Given request | Copy every line of the listing below from the line containing "Tick the checkbox ending the long text line" down to the line containing "pos(157,57)", including both of those lines, and leave out the pictures.

--- begin Extracted material ---

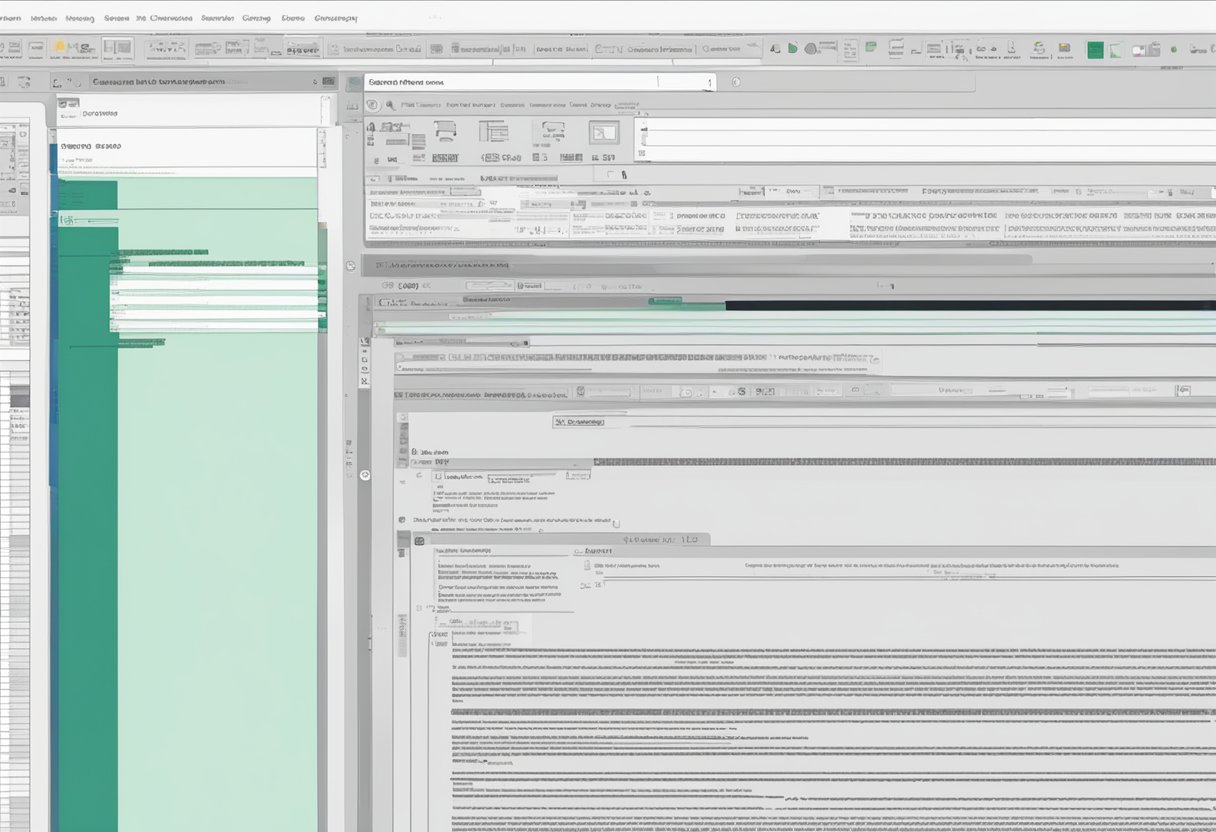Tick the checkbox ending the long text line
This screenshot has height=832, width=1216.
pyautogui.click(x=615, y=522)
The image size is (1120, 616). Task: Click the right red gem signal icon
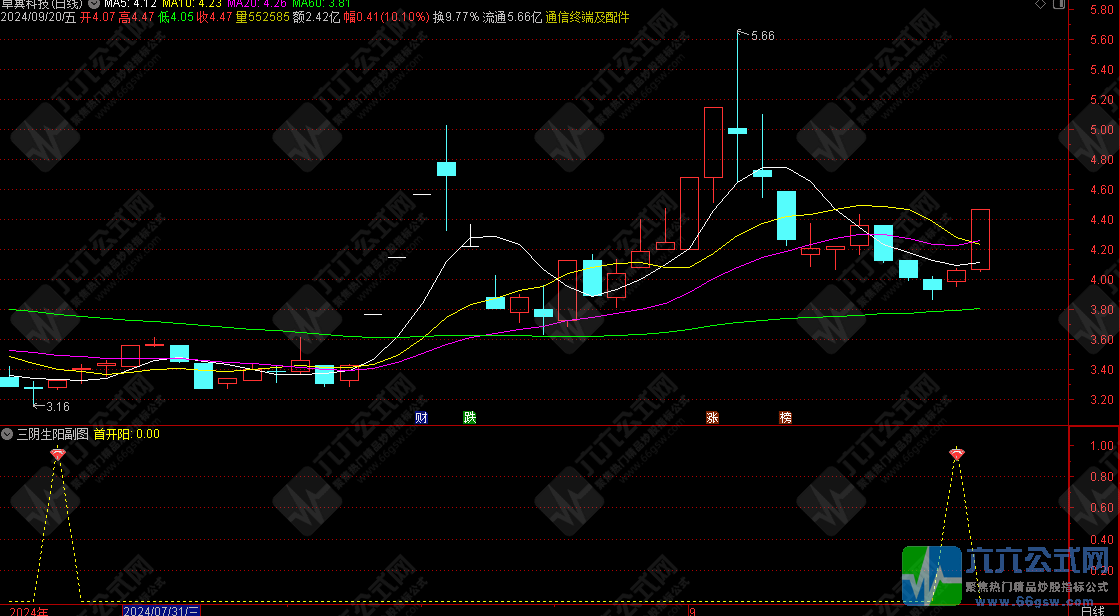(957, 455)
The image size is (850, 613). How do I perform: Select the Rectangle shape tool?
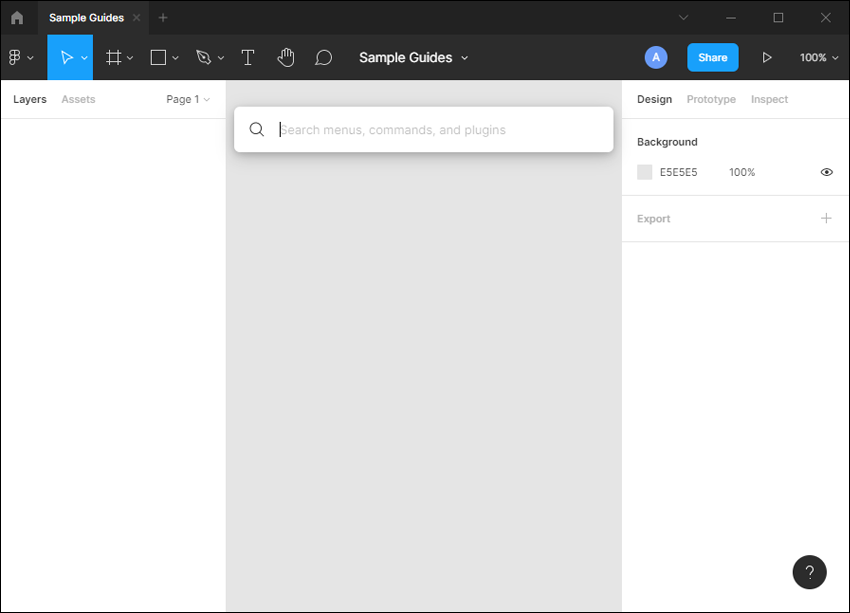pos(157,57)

--- end Extracted material ---
--- begin Extracted material ---

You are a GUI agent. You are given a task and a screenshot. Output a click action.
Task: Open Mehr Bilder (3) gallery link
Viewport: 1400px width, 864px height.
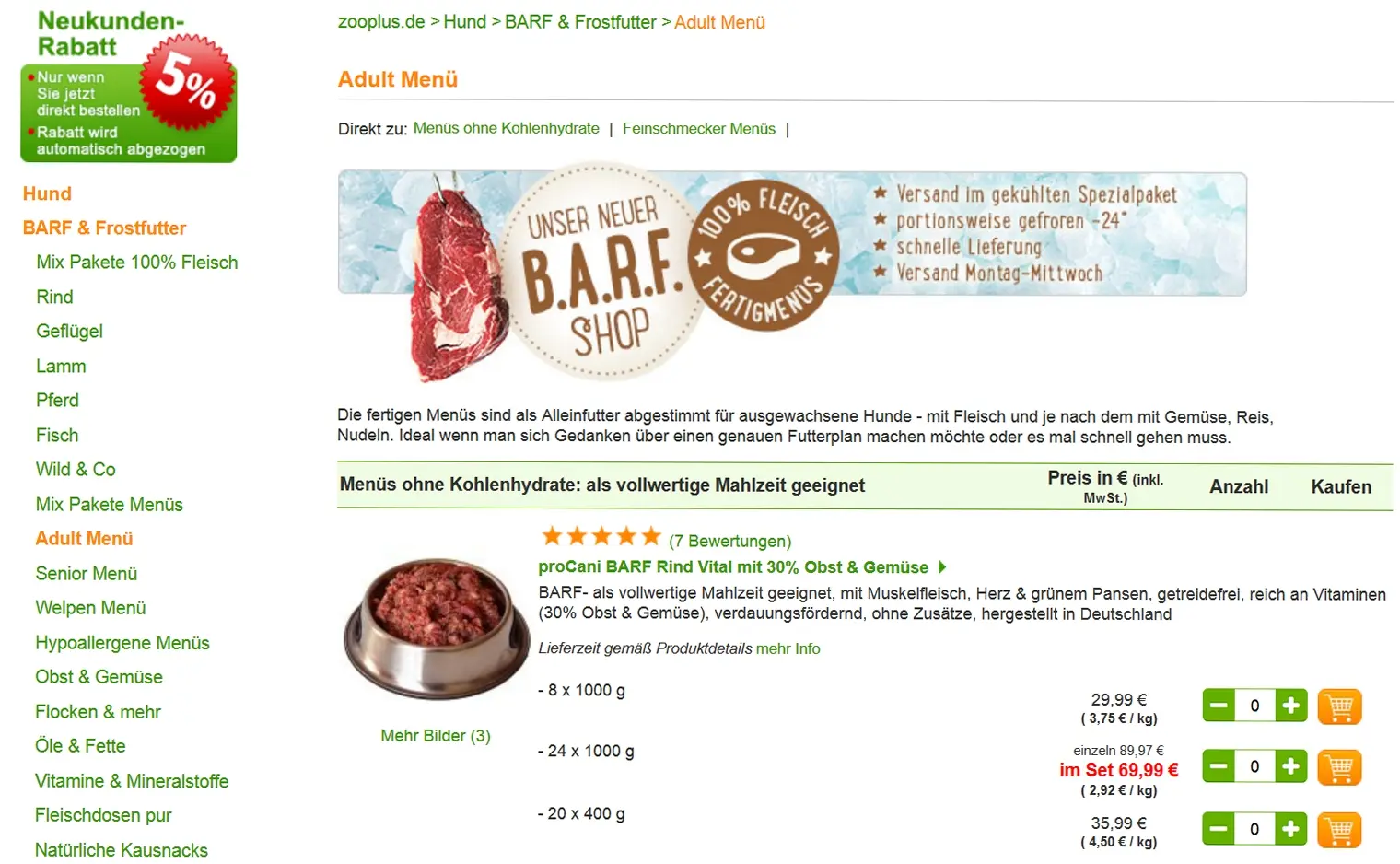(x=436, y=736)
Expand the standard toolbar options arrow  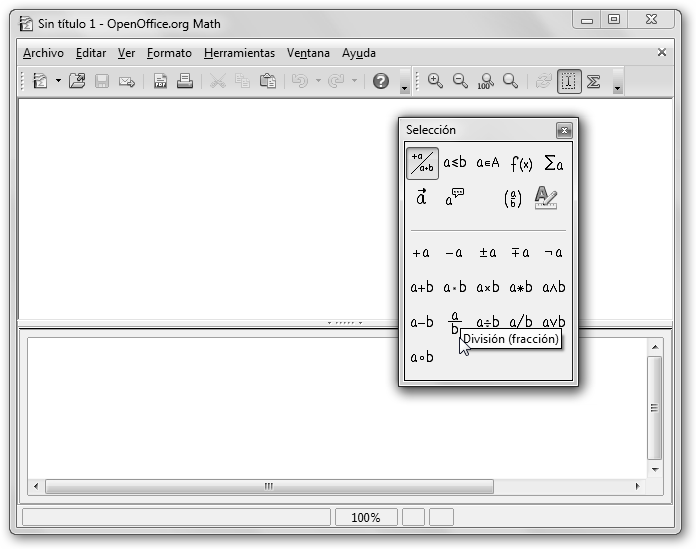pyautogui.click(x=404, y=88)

--- end Extracted material ---

Exercise solution |
Tick the checkbox ending the long text line
This screenshot has height=832, width=1216.
pyautogui.click(x=615, y=522)
The image size is (1120, 616). Task: Click the right red gem signal icon
(957, 455)
The image size is (850, 613). How do I perform: Select the Rectangle shape tool?
pos(157,57)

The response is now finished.